Il n’y a pas d’autre solution que celle de faire l’effort de réduire la transmission à l’intérieur de la communauté. En espérant que l’on ne sera pas amené à prendre des mesures plus strictes telles que le confinement.
Parlons du confinement. En 2020, le confinement a été décrété quand le nombre de cas quotidiens avait dépassé les 1000. Cette fois, le nombre de cas par jour a dépassé les 1300, et il y a eu juste un léger durcissement du couvre-feu nocturne. Qu’en pensez-vous ?
Lors des flambées précédentes, l’on a vu que la décision de confinement était politique. Ce n’est pas le Comité scientifique qui a pris ce genre de décision.
On peut faire des recommandations, mais il y a d’autres considérations qui sont prises en compte par le gouvernement pour décider du confinement. Ce sont des situations qui sont gérées au cas par cas.

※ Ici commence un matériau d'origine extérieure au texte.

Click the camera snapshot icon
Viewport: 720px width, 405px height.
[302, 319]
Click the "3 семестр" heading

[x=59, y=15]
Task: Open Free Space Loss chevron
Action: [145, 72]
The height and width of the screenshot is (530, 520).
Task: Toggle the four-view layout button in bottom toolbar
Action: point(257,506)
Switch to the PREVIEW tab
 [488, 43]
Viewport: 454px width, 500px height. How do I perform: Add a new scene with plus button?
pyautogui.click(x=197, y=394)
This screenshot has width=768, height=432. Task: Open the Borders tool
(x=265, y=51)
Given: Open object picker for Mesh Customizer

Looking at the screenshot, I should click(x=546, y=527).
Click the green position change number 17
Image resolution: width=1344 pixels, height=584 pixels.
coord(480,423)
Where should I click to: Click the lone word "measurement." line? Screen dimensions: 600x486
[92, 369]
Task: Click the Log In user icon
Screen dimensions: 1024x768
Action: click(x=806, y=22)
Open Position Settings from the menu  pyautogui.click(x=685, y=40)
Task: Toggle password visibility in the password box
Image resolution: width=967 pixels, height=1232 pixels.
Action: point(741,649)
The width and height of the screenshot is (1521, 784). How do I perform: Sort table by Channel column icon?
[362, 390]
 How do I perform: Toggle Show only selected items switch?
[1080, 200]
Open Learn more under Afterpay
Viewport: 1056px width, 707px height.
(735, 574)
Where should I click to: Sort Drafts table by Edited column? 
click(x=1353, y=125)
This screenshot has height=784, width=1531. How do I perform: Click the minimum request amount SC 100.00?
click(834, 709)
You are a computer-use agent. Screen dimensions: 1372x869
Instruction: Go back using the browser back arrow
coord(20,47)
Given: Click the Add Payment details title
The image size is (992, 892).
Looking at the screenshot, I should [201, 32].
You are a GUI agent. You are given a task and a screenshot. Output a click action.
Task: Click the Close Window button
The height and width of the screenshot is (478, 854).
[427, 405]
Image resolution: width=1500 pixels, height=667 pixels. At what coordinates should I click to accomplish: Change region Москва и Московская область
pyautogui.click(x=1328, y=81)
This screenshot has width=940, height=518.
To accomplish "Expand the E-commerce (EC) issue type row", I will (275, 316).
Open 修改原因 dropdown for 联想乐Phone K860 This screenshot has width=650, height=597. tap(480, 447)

Personnellement, je pense que si la situation continue de s’aggraver, tôt ou tard, il faudra reconsidérer les mesures de confinement en particulier dans les zones ou les contaminations sont très actives.
La situation sanitaire a tendance à s’aggraver mais l’Algérie garde ses frontières aériennes partiellement ouvertes. Il y a toujours des voyageurs qui arrivent de l’étranger. Quels sont les risques pour l’Algérie ?
Vous savez, lorsque l’épidémie est déjà activement installée dans la communauté, ce ne sont pas les quelques individus éventuellement porteurs du virus qui vont changer quelque chose quant à la physionomie générale.
Le seul risque potentiel, aujourd’hui, des voyageurs qui arrivent de l’étranger c’est qu’ils soient éventuellement porteurs d’un nouveau variant qui pourrait rendre la situation encore plus compliquée.
On ne sait pas pour l’instant si dans les semaines à venir, il n’y aura pas un nouveau variant qui échapperait à la vaccination. Ce qui serait un scénario catastrophe totale.
Comment l’Algérie peut-elle éviter le scénario indien ?
Vous savez, on a trois armes qu’il faut déployer pour lutte contre la propagation de la pandémie. Tout d’abord, le respect des mesures barrières à titre individuel, c’est-à-dire s’auto-confiner en particulier lorsqu’on sait qu’on a été en contact avec quelqu’un de malade. Porter le masque est extrêmement important.
Je note au passage qu’on voit de plus en plus de gens qui porte le masque, ce qui est une excellente chose. Cela veut dire qu’il y a une prise de conscience de la part de la population quant à la gravité de la situation sanitaire due au covid-19.
La deuxième ligne de défense consiste en la prise en charge des malades dans les hôpitaux en permettant aux patients qui ont besoin de soins intensifs d’être pris en charge convenablement, en particulier en matière d’oxygène.
Troisièmement, vacciner, vacciner, vacciner…Se faire vacciner devient un acte de protection individuelle et collective. Quand on en a l’occasion, il faut se faire vacciner.
Certes, on peut attraper la maladie en étant vacciné, on peut certes être contagieux, mais on a très peu de chances de faire une forme grave et encore moins de décéder.
Mon appel : s’il vous plaît respectez les mesures barrières, restez chez vous et vaccinez-vous !
Comment voyez-vous l’avenir ?
C’est une situation relativement inédite. Parce que nous avons affaire à un mutant. Ce n’est pas en fait le même virus qu’au début de la pandémie. On peut considérer que c’est une nouvelle épidémie qui est venue se greffer à la première. Nous sommes avec le Delta alors que nous étions avec le variant Alpha.